Lois finished for him, "You heard him kiss me."
"Yeah." He took her in his arms, holding her securely against his chest. "I wanted to kill him."
"But 'you don't work that way,' right?"
Softly, he answered, "Right. So, you're really okay?"
"I know it sounds weird, but, when he kissed me, it's like it wasn't even me. My body, but not me. I just kept thinking about Janey, and proving him guilty. I see him now for what he is — and it's like he just couldn't touch me."
They heard police sirens approaching. Clark said, "I'm just glad it's finally over."
Lois smiled. "It's not over, not yet."
The sun was rising steadily over the horizon. Lois and Clark had made an early morning trip to the little graveyard in Mount Evanston.
After the trial, Allison Crowder had been very grateful to them for all they had done for Janey. Lois had been the star witness in the murder trail, and Alistair was convicted of Murder One and Attempted Murder. The rest of his days would be spent in jail.

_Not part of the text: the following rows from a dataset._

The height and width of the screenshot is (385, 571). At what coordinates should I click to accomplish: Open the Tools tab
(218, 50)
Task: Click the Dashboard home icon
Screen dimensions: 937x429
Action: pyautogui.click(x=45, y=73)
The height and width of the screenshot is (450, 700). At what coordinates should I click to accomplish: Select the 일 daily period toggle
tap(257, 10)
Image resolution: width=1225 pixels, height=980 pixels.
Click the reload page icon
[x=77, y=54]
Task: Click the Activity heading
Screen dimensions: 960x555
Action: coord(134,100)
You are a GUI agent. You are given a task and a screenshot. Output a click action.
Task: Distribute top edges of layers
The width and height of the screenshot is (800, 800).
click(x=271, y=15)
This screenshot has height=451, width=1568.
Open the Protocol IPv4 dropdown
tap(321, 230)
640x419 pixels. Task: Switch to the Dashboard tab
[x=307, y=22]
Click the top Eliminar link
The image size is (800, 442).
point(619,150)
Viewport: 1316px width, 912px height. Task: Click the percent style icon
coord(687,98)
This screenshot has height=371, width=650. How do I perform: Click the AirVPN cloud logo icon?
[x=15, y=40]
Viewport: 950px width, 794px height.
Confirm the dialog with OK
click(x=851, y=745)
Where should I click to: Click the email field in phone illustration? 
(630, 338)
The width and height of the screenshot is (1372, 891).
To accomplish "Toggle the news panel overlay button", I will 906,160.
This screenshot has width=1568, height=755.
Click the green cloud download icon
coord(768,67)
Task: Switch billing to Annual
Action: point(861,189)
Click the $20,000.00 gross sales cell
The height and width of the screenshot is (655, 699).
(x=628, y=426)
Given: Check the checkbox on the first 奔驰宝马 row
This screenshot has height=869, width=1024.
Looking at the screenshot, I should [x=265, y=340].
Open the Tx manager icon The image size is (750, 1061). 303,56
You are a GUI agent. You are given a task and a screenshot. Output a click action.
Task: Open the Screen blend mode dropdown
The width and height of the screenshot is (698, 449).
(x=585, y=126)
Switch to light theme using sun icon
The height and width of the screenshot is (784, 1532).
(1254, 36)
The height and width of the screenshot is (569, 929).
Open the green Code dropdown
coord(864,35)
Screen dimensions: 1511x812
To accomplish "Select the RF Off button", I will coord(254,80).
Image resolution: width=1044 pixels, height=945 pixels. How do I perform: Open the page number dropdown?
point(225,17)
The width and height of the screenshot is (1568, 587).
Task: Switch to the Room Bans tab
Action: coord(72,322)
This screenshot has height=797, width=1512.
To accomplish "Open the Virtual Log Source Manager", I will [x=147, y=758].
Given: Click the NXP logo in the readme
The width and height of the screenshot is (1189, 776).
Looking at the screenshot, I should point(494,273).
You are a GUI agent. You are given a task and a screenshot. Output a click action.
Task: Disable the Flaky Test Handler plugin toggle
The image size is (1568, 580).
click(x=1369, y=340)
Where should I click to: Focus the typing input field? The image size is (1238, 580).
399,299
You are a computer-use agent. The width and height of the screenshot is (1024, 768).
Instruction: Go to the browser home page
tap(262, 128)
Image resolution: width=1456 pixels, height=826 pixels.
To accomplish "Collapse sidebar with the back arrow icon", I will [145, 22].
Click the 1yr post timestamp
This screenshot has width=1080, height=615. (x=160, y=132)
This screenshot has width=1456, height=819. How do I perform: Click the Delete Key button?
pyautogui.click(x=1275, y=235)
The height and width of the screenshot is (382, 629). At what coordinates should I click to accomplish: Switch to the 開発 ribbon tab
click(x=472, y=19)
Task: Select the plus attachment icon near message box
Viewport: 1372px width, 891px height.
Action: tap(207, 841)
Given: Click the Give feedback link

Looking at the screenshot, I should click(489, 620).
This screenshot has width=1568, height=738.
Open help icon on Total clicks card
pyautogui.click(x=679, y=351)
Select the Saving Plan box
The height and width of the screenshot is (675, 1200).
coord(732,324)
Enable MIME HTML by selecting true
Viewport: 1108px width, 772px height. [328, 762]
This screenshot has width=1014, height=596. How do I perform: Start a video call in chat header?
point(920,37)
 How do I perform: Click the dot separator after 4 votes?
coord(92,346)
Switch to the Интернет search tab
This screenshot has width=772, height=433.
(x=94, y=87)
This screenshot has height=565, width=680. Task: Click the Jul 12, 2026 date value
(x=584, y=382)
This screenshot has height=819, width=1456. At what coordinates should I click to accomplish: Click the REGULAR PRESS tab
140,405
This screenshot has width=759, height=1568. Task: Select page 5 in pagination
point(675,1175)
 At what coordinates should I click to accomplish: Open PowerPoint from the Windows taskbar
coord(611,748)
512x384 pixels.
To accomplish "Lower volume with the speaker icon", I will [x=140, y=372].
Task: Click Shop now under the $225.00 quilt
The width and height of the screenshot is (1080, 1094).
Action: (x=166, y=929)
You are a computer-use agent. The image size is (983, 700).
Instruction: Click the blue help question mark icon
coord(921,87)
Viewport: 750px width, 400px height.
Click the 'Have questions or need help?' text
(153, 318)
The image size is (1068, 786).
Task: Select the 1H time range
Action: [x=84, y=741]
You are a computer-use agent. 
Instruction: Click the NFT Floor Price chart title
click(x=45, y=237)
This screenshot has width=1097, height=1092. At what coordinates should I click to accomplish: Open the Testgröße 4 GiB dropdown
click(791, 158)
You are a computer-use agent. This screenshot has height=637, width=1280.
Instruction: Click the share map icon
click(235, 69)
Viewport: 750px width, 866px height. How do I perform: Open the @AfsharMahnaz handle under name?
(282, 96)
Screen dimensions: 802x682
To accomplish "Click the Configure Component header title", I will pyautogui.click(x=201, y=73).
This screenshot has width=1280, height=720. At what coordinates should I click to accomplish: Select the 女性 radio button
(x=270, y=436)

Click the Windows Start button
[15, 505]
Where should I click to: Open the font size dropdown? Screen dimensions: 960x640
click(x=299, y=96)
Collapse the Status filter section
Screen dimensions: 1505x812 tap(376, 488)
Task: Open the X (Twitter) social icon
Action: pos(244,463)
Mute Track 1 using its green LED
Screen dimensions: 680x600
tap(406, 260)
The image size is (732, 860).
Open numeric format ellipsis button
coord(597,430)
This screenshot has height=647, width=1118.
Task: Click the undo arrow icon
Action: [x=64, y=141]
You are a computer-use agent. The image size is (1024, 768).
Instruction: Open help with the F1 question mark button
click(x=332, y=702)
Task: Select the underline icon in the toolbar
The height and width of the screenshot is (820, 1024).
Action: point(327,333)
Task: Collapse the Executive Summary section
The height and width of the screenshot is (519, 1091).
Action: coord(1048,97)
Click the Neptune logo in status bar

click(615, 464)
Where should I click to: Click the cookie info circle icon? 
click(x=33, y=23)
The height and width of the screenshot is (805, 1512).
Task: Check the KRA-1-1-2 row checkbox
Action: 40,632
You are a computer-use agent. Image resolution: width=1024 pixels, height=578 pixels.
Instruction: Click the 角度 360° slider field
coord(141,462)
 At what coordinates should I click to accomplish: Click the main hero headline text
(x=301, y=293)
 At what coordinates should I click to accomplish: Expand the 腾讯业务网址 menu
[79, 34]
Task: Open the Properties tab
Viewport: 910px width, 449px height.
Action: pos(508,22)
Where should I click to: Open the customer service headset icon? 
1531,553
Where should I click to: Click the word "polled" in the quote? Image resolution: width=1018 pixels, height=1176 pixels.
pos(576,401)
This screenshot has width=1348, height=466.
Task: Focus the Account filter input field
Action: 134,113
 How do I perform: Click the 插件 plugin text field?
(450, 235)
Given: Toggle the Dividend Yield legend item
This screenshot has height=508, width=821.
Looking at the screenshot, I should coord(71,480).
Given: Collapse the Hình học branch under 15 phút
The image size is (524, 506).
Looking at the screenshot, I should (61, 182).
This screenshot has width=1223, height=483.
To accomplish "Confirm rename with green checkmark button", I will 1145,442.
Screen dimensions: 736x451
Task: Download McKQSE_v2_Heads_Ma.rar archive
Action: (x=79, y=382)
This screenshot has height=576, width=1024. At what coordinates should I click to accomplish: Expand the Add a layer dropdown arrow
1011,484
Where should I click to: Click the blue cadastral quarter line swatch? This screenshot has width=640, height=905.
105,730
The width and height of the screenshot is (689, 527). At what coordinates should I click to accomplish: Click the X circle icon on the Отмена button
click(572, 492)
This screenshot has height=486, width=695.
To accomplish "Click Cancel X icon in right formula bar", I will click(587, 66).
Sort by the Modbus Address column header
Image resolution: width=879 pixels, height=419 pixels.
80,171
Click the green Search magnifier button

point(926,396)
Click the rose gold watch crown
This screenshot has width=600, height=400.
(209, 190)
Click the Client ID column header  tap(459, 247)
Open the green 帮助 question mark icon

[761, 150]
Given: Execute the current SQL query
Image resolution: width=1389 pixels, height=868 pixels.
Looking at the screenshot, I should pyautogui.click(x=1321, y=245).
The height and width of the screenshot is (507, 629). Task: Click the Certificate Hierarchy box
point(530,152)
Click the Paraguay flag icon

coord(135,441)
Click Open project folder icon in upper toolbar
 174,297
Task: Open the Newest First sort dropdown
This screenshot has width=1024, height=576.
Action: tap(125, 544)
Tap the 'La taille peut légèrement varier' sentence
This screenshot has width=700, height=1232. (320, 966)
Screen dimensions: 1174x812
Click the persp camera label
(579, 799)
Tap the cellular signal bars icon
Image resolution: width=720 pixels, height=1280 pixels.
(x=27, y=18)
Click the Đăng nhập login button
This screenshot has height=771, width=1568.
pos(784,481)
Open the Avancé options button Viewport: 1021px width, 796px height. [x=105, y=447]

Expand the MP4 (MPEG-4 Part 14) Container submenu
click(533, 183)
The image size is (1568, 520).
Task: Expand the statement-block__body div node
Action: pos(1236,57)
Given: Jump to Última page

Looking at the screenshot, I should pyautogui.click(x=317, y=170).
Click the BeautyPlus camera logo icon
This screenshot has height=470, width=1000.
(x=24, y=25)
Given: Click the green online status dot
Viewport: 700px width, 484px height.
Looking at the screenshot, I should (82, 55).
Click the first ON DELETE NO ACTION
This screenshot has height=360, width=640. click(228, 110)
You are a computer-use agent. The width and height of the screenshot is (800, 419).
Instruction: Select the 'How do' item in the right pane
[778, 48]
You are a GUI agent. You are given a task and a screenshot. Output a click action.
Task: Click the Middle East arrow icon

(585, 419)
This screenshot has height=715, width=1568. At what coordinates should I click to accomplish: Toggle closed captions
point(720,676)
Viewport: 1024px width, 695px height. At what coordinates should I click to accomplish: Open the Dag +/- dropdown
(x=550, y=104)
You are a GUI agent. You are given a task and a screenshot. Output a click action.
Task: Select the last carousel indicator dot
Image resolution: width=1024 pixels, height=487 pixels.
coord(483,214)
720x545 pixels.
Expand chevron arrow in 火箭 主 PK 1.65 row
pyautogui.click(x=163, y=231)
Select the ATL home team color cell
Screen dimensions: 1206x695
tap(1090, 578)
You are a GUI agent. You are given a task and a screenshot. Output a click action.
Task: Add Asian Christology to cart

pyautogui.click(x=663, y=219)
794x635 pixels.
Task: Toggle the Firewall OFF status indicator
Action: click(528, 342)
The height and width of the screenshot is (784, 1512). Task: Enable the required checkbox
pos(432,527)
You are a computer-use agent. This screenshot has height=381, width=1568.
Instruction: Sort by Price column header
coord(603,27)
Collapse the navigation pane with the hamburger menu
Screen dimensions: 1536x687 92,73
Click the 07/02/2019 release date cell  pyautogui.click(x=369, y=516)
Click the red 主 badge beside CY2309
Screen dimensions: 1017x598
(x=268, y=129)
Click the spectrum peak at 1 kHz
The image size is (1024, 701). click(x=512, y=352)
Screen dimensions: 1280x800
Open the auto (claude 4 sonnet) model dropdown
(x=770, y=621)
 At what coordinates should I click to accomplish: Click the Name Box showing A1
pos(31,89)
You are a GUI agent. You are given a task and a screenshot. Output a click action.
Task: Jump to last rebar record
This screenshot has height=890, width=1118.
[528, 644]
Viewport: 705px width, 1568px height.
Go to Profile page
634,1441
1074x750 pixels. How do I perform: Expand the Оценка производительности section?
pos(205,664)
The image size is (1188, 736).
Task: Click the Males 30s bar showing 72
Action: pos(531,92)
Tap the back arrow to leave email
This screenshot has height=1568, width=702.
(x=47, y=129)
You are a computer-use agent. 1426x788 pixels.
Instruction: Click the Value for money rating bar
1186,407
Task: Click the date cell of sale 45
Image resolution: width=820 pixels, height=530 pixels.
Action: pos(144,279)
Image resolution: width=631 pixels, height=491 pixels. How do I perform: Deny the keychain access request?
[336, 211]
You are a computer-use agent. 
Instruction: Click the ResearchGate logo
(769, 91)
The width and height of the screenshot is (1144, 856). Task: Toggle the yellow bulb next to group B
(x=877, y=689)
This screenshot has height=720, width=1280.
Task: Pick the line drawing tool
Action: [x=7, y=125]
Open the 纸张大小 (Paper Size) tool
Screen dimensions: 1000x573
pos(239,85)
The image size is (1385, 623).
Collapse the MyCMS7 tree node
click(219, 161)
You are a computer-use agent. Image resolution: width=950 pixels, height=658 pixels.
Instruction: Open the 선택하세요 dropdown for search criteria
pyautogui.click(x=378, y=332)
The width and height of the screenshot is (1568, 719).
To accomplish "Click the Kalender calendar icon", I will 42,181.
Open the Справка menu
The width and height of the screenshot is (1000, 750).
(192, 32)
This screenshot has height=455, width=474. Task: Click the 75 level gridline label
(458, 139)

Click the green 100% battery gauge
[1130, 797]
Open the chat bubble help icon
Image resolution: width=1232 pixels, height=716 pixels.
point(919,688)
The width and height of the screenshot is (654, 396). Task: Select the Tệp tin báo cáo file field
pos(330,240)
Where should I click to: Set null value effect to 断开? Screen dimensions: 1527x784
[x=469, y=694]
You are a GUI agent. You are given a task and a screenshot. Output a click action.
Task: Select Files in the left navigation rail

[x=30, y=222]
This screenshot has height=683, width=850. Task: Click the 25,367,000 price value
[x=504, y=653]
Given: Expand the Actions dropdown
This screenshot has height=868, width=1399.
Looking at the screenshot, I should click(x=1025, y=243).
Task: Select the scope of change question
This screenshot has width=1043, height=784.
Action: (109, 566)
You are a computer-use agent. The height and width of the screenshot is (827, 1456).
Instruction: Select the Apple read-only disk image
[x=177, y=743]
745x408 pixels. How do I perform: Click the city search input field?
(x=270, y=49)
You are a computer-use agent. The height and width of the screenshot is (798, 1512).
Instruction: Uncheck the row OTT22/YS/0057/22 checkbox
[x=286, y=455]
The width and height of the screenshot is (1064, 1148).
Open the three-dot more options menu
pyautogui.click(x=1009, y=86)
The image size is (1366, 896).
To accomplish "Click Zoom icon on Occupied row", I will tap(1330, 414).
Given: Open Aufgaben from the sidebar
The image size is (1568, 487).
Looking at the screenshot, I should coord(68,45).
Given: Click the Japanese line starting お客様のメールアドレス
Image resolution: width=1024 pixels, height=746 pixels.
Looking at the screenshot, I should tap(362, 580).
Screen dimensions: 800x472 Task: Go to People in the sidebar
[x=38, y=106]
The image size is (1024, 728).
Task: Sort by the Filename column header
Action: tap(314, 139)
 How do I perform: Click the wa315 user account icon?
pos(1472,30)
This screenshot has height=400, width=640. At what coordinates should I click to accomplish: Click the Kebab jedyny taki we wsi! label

The press had sensationalized Lois' role in the proceedings, digging up past scandals that she had been involved in. Clark and her friends were very supportive, and she took all of it in stride, always remembering the promise she had made to the young woman she had never known.
It was a clipping from the Planet's factual account of the outcome of the trial that she brought with her to Janey's grave. Leaving it with a bouquet of roses, she stood with Clark to watch the sun rise.
They stood hand in hand by Janey's grave, ready to face the day.